The analysis found that house prices grew by 1.1 per cent in the month, to an average of £281,974. That comes after a drop of 0.3 per cent registered in September.

However, looking over an annual basis, house prices are down by 3.2 per cent. 

Halifax suggested that the first-time buyer market is holding up better than other areas of property, since the annual rate of house price growth for such buyers is -2.4 per cent, a smaller fall than with the market generally over the last 12 months.

 

Regional differences

On a regional basis, the South East of England has seen the starkest falls. While all nations and regions of the UK have experienced price drops over the last year, the fall is sharpest in the South East at -6 per cent.

By contrast, prices in Scotland have been the most resilient, with prices down by just 0.2 per cent, while Northern Ireland has seen prices drop 0.5 per cent.

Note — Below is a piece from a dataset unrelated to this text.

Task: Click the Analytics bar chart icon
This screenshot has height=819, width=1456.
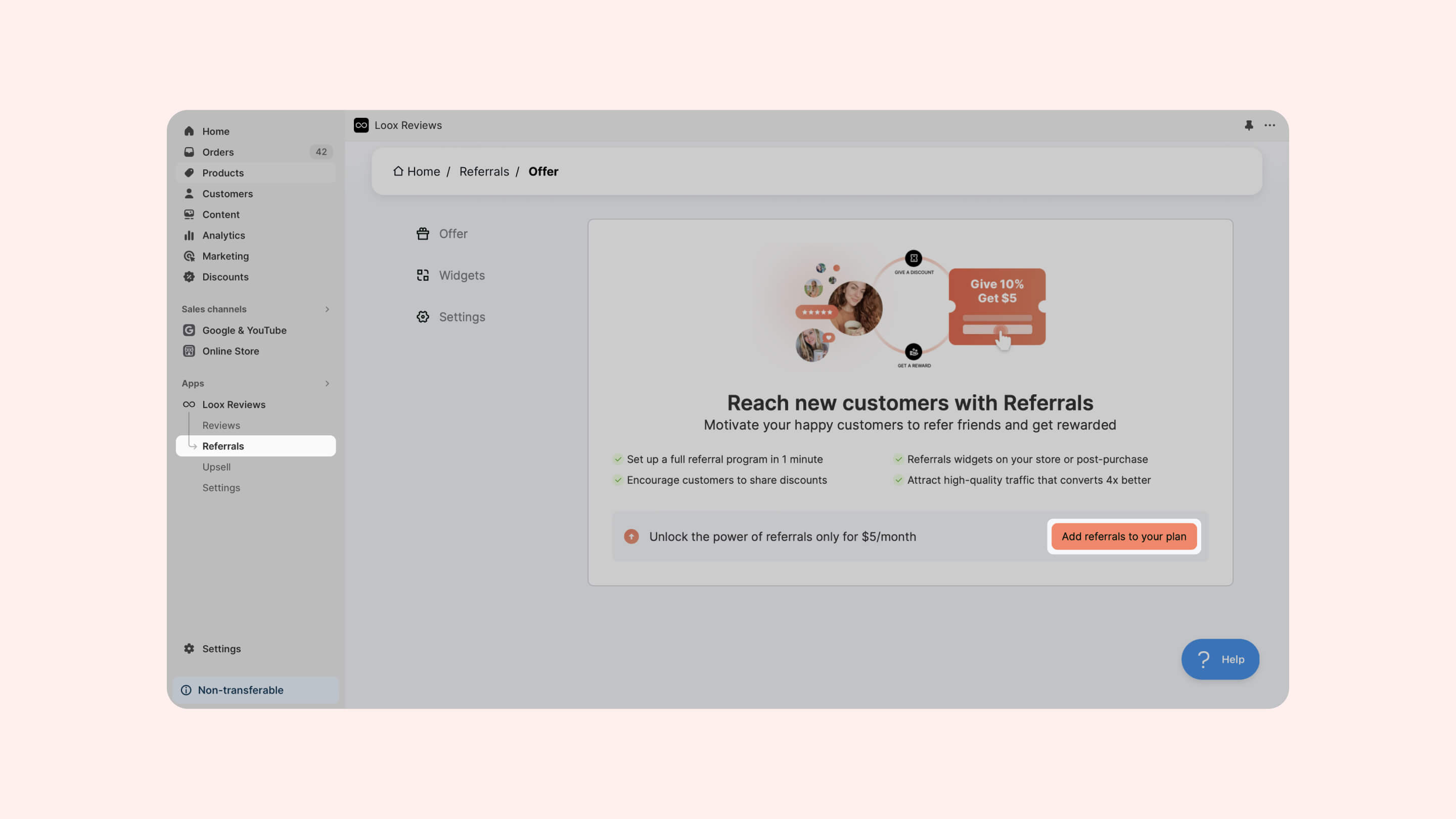Action: 189,235
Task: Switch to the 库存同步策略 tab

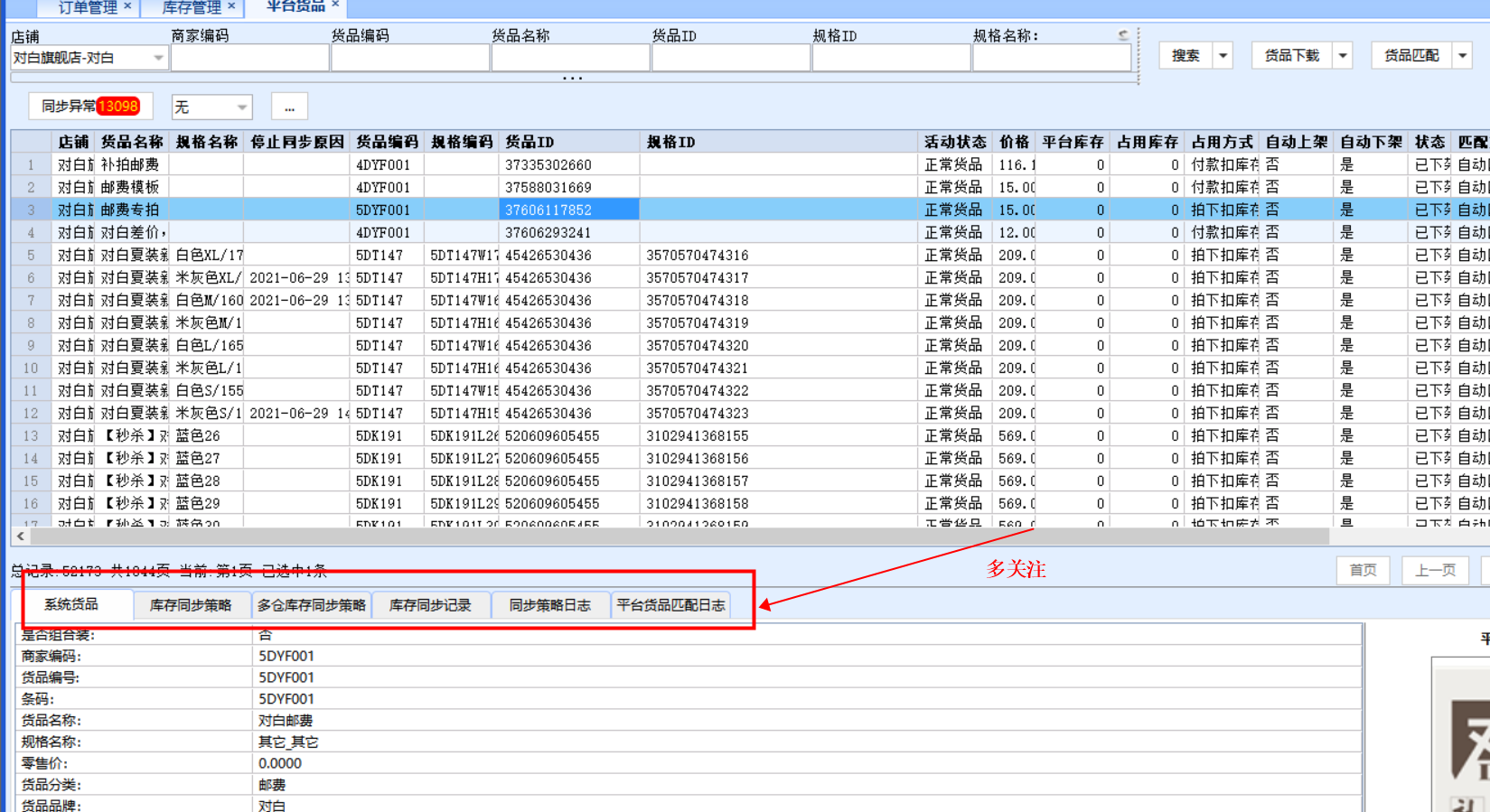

Kim Kinnaird, director of Halifax Mortgages, noted that sellers were taking a “cautious attitude”, which was leading to a low supply of homes for sale and in turn propping up prices.

She continued: “While many people will have seen their income grow through wage rises, higher interest rates and wider affordability pressures continue to be challenges for buyers.

“Across the medium-term, with financial markets not anticipating a decline in the Bank of England’s base rate soon, we expect house prices to fall further overall – with a return to growth from 2025.”

The Halifax study comes after the latest Nationwide house price index found prices grew by 0.9 per cent last month.

Lender confidence is growing

Lenders are “more confident” than they have been in some time, argued Mark Harris, chief executive of SPF Private Clients, while there is “much less volatility” in the swaps market.

He continued: “The second rate hold has increased speculation that base rate may have peaked, although even if this is the case, interest rates are unlikely to start declining for a while yet.

“Lenders continue to reduce their fixed rates, with five-year money available from 4.62 per cent, compared with two-year fixes of just over 5 per cent. Other lenders are enhancing and broadening criteria, which is a positive sign for the market and bodes well for coming months.”

Lack of supply boosting prices

Stephen Perkins, managing director of Yellow Brick Mortgages, said that the lack of supply was “pivotal” to these upticks in house prices, while demand is picking up as buyers “sense a bargain”.

He continued: “First-time buyers in particular are in a strong position and know that they hold a lot of bargaining power at present. The stupendously high cost of renting is also encouraging them to buy even though mortgage rates are much higher than what they are. Nobody is expecting a spectacular recovery in the property market but predictions of further drops of 10% and above are starting to ring hollow.”

Malcolm Davidson, director of UK Moneyman, suggested that few would have expected house prices to rise, and noted he was not seeing buyers waiting for prices to fall but rather for the return of lower fixed rate mortgages.

Given that the Bank of England has stated twice in the past three months that interest rates are likely to remain high until inflation is well and truly behind us, that could well be a long wait,” he continued.